Begin Selection

PS. You can access the file here https://s3.us-east-2.amazonaws.com/datafaculty/train_desc_features.npy

In [None]:
import os
import pandas as pd
import numpy as np
import glob
import nltk
import gensim

### Data import and usual stuff!!!

In [None]:
train=pd.read_csv("../input/avito-demand-prediction/train.csv")

In [None]:
train.head()

### Let's load the word vectors

In [None]:
from gensim.models import KeyedVectors

In [None]:
ru_model = KeyedVectors.load_word2vec_format('../input/fasttext-russian-2m/wiki.ru.vec')

In [None]:
print("The size of vocabulary for this corpus is {}".format(len(ru_model.vocab)))

### Let's explore these vectors and have some fun

In [None]:
# Pick a word 
find_similar_to = 'Автомобили'.lower()

In [None]:
ru_model.similar_by_word(find_similar_to)

### Using yandex translate let's analyze the results:
* We searched for Автомобили, which is Cars in English
* The cosine matches were===========================>
* aвтомобили---->Cars
* микроавтомобили ----->Midget Car
* автомобили\xa0----->Cars
* автомобили»----->Cars»
* легковые----->Automobile
* автомобили------>Cars
* мотоциклы----->Motorcycles
* спецавтомобили----->Special Vehicles
* грузовики----->Trucks
* автомобилевозы-----> Car Carrier



### Let's get back to business and create features from 'Description' column by adding word vectors

In [None]:
import nltk
def tokenize(x):
    '''Input: One description'''
    tok=nltk.tokenize.toktok.ToktokTokenizer()
    return [t.lower() for t in tok.tokenize(x)]
def get_vector(x):
    '''Input: Single token''' #If the word is out of vocab, then return a 300 dim vector filled with zeros
    try:
        return ru_model.get_vector(x)
    except:
        return np.zeros(shape=300)
def vector_sum(x):
    '''Input:List of word vectors'''
    return np.sum(x,axis=0)

End Selection

Exercise instructions.
A. In the word-vector notebook, condense the section beginning "Using yandex translate let's analyze the results" into one or two sentences that keep the search word and the translated matches.
B. Extend the word-vector notebook from its final line of code.
The records have nothing to do with the word-vector notebook.

Begin Listed entries

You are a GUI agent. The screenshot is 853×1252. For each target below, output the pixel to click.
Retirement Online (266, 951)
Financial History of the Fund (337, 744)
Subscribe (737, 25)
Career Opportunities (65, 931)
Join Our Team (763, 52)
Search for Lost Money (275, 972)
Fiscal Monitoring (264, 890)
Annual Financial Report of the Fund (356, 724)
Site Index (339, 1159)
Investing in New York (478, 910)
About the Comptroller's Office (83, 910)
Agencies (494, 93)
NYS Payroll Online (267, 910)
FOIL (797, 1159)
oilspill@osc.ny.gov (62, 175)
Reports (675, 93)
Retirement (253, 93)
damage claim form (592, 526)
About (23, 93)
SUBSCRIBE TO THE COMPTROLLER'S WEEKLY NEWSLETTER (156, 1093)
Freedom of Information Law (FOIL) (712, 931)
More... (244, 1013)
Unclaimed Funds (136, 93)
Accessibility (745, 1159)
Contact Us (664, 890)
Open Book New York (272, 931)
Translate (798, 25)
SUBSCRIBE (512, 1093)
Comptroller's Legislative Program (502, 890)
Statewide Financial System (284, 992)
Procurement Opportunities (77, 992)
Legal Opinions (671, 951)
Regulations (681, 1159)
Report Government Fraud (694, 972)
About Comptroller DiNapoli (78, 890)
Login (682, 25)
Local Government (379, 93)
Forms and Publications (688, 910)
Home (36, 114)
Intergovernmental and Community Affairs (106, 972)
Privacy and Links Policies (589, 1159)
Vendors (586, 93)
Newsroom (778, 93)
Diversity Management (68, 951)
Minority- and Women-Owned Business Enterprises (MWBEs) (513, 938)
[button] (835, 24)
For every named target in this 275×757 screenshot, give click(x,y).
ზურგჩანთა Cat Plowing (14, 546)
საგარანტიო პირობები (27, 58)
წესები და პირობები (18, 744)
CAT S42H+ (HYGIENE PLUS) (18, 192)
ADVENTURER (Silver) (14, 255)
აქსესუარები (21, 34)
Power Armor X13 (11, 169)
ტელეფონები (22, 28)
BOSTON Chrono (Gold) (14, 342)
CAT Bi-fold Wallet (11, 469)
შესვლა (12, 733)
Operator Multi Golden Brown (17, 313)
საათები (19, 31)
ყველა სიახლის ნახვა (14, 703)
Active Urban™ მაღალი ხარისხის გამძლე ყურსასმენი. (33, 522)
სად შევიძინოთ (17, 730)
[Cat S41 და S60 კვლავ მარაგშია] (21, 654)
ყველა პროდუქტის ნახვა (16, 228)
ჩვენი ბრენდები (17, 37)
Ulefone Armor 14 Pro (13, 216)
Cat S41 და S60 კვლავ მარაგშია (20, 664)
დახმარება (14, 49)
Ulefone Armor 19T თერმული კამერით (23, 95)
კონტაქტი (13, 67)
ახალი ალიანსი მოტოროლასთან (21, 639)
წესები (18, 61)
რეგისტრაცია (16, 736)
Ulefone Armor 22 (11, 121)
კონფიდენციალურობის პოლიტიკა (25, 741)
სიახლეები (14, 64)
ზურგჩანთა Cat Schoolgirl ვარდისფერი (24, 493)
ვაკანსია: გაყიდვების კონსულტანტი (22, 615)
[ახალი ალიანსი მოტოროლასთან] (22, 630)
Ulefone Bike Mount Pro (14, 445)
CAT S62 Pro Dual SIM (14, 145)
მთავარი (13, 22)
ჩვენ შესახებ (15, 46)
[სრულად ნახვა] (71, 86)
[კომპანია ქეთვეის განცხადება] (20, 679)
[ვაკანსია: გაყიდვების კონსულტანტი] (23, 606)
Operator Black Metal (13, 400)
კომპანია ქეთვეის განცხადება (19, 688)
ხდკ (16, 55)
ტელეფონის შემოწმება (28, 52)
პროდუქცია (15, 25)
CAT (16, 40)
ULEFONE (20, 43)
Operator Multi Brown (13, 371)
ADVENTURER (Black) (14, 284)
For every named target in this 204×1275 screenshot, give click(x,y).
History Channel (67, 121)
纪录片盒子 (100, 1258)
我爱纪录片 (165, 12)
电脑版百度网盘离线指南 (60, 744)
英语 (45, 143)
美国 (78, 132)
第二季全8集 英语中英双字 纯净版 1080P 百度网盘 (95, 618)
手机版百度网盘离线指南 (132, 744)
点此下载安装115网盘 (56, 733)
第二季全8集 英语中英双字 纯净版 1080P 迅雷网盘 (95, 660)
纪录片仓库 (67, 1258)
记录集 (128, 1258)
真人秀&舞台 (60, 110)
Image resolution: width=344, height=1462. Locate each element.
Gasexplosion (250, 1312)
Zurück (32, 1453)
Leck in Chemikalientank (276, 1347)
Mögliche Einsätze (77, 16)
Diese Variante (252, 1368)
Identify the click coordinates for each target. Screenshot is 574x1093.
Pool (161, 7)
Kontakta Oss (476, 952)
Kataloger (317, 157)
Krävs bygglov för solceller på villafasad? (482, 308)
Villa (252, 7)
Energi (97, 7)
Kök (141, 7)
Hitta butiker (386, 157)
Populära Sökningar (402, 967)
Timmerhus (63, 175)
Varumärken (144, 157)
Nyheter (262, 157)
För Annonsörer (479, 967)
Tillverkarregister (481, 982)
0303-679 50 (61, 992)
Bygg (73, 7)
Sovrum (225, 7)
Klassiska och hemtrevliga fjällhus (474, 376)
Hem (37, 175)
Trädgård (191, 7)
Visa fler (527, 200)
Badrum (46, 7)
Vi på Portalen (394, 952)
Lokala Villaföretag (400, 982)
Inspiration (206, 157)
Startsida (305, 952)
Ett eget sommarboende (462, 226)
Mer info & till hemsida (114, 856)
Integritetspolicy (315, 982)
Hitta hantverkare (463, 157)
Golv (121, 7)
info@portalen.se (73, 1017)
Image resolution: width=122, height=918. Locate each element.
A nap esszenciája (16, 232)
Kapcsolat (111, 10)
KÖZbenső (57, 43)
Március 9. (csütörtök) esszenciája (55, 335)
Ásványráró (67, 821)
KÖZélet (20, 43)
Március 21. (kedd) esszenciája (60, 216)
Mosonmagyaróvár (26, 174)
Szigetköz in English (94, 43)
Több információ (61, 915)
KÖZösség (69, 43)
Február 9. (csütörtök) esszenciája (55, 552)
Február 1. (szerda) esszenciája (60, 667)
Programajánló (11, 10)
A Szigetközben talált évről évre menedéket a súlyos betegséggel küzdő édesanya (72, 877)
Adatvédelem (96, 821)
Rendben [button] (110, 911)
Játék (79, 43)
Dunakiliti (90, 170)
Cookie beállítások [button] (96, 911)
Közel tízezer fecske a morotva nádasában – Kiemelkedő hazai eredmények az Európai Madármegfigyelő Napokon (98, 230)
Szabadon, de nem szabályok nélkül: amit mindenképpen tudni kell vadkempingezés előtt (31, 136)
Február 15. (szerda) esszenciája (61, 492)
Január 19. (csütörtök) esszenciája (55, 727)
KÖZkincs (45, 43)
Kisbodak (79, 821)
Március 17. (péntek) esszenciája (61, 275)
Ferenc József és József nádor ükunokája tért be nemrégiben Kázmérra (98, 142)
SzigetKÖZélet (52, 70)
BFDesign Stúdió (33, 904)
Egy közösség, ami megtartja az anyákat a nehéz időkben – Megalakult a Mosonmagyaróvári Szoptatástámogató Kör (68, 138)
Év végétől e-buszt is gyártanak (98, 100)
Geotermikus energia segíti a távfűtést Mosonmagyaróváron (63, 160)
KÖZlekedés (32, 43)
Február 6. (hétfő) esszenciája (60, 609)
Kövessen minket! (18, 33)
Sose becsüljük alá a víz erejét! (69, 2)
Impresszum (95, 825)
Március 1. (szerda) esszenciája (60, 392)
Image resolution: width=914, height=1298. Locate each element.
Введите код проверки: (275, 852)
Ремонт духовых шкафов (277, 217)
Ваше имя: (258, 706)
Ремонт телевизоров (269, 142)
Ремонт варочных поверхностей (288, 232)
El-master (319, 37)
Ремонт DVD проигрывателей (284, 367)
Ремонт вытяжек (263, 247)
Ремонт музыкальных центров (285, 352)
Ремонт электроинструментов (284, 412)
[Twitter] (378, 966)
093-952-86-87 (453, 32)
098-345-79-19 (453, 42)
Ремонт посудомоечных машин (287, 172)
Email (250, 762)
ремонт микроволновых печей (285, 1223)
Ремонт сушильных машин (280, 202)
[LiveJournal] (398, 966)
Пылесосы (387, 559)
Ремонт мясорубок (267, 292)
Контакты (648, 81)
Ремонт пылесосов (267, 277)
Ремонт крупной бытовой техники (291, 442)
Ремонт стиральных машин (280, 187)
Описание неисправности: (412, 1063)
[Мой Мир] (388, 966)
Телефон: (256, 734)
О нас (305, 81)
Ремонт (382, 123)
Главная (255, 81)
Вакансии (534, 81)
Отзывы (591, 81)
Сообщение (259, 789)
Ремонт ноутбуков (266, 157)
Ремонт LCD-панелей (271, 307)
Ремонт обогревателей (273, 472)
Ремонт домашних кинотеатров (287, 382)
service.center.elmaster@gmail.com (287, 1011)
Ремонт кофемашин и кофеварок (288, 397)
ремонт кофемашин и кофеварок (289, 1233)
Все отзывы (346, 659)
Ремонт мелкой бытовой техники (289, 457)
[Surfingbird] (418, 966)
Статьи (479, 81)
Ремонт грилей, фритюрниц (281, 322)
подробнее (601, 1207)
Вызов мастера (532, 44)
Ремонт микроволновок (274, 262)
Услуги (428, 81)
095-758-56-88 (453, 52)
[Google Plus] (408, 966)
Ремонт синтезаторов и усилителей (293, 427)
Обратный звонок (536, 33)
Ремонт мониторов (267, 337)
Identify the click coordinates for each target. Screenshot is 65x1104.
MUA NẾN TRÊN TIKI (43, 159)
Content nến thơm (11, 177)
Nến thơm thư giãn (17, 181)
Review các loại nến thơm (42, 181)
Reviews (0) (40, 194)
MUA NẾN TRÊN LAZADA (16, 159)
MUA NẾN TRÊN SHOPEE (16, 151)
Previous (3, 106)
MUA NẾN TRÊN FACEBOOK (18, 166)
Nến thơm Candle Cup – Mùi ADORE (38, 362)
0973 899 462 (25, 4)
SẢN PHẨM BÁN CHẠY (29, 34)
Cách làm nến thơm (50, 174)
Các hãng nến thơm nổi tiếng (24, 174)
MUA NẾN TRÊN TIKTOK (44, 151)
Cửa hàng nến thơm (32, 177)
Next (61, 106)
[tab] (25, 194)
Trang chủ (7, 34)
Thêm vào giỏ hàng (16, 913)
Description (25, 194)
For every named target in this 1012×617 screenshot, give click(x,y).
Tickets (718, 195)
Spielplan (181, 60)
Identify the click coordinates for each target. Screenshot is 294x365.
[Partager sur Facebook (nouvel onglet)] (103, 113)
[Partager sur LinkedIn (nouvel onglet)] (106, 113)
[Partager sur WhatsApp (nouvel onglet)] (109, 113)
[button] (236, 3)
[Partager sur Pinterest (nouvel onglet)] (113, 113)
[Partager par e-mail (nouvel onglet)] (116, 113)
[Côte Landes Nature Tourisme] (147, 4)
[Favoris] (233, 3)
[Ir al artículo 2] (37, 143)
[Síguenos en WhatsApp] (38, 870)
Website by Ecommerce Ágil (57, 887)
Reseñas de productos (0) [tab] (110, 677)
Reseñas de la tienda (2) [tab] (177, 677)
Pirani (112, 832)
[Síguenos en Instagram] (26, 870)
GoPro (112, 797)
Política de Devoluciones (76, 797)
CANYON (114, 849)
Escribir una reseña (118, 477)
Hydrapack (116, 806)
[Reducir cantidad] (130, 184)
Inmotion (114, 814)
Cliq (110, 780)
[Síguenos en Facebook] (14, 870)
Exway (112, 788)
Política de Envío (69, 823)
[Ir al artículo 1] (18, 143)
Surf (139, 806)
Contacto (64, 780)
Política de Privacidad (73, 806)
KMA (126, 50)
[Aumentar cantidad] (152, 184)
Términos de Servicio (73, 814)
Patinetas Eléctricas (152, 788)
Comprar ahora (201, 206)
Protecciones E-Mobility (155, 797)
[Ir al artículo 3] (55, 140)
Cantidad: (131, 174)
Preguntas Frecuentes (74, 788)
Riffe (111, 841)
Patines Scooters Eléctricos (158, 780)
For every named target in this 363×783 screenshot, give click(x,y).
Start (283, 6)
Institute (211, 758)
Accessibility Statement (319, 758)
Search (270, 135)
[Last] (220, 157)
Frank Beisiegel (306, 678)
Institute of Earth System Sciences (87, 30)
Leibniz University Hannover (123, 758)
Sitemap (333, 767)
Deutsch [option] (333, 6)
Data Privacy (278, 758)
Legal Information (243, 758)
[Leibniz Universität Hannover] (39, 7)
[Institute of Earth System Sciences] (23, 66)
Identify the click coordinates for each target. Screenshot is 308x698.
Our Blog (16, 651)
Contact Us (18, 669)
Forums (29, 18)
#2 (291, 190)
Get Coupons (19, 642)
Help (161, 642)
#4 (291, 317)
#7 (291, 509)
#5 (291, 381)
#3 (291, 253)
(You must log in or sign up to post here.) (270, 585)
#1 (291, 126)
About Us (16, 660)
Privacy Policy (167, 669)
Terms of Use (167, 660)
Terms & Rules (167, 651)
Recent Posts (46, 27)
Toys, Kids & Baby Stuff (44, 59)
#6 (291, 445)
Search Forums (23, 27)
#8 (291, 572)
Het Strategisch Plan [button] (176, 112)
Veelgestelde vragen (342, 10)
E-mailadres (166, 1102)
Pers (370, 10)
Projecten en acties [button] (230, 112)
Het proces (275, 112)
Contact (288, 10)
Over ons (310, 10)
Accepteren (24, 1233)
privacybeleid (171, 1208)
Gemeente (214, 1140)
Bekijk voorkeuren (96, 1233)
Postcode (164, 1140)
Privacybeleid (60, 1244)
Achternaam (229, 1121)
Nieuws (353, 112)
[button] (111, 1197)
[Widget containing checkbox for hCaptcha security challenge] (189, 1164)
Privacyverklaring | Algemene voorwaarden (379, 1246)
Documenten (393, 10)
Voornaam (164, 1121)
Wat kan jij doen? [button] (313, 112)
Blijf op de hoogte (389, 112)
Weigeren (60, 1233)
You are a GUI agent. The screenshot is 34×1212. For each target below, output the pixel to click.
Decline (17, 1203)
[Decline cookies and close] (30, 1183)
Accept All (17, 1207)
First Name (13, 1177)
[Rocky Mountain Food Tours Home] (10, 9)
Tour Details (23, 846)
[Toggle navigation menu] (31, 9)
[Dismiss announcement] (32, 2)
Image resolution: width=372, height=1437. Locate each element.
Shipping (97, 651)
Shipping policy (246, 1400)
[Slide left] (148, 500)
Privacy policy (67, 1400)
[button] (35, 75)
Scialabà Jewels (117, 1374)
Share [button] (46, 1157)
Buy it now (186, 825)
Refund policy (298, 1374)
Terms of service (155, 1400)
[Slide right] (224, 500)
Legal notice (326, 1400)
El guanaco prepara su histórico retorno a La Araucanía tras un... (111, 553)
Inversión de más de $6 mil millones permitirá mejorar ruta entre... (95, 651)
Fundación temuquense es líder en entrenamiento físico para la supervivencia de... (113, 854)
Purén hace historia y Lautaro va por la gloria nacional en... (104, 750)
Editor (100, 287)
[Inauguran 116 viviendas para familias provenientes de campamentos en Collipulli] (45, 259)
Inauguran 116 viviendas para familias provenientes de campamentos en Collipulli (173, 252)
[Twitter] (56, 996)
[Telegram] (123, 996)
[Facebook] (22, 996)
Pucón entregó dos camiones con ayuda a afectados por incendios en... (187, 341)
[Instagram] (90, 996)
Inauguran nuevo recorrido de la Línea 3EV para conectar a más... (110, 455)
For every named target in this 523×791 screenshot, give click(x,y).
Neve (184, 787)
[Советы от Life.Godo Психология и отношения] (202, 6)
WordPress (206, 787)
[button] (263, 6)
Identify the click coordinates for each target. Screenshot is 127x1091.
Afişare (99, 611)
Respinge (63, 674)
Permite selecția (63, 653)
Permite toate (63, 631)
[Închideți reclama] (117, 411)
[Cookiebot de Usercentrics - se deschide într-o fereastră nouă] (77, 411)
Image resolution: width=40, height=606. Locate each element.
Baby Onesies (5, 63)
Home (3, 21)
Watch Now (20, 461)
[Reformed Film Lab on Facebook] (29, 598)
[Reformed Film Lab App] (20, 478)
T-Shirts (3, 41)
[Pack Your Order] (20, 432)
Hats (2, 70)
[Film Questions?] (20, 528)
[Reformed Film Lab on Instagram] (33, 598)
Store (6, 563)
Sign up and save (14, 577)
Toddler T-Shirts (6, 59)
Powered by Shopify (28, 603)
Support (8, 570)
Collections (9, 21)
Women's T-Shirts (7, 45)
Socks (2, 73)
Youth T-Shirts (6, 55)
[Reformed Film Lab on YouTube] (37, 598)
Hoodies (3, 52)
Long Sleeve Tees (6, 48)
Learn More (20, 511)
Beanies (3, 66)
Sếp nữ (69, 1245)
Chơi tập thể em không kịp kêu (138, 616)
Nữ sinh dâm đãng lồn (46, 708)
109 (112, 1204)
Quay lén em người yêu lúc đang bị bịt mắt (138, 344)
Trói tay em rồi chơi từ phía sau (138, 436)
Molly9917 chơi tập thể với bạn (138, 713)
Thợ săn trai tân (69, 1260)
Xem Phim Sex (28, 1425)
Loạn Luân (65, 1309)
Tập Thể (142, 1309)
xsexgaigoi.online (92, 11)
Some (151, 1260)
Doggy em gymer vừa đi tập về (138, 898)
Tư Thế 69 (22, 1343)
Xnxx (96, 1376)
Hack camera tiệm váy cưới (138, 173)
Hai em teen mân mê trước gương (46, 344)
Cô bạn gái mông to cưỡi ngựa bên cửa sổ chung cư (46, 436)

End Listed entries

Exercise results.
A. A search for Автомобили (Cars) returned cosine matches that translate as Cars (several variants, one of them Cars»), Midget Car, Automobile, Motorcycles, Special Vehicles, Trucks, and Car Carrier.

B.
In [None]:
features=[]
for desc in train['description'].values:
    tokens=tokenize(desc)
    if len(tokens)!=0: ## If the description is missing then return a 300 dim vector filled with zeros
        word_vecs=[get_vector(w) for w in tokens]
        features.append(vector_sum(word_vecs))
    else:
        features.append(np.zeros(shape=300))                 

In [None]:
print("Features were extracted from {} rows".format(len(features)))

In [None]:
## Convert into numpy array
train_desc_features=np.array(features)
print("Shape of features extracted from 'Description' column is:")
print(train_desc_features.shape)

## As can now be seen, we now have a dense representation of text. This representation can be used to build an Xgboost or Catboost model, taking into account both text data and regular columns. Such a model may perform better than one with tfidf features only.

In [None]:
## Write out as .npy file to be used later for modelling
## np.save("train_desc_features.npy",train_desc_features)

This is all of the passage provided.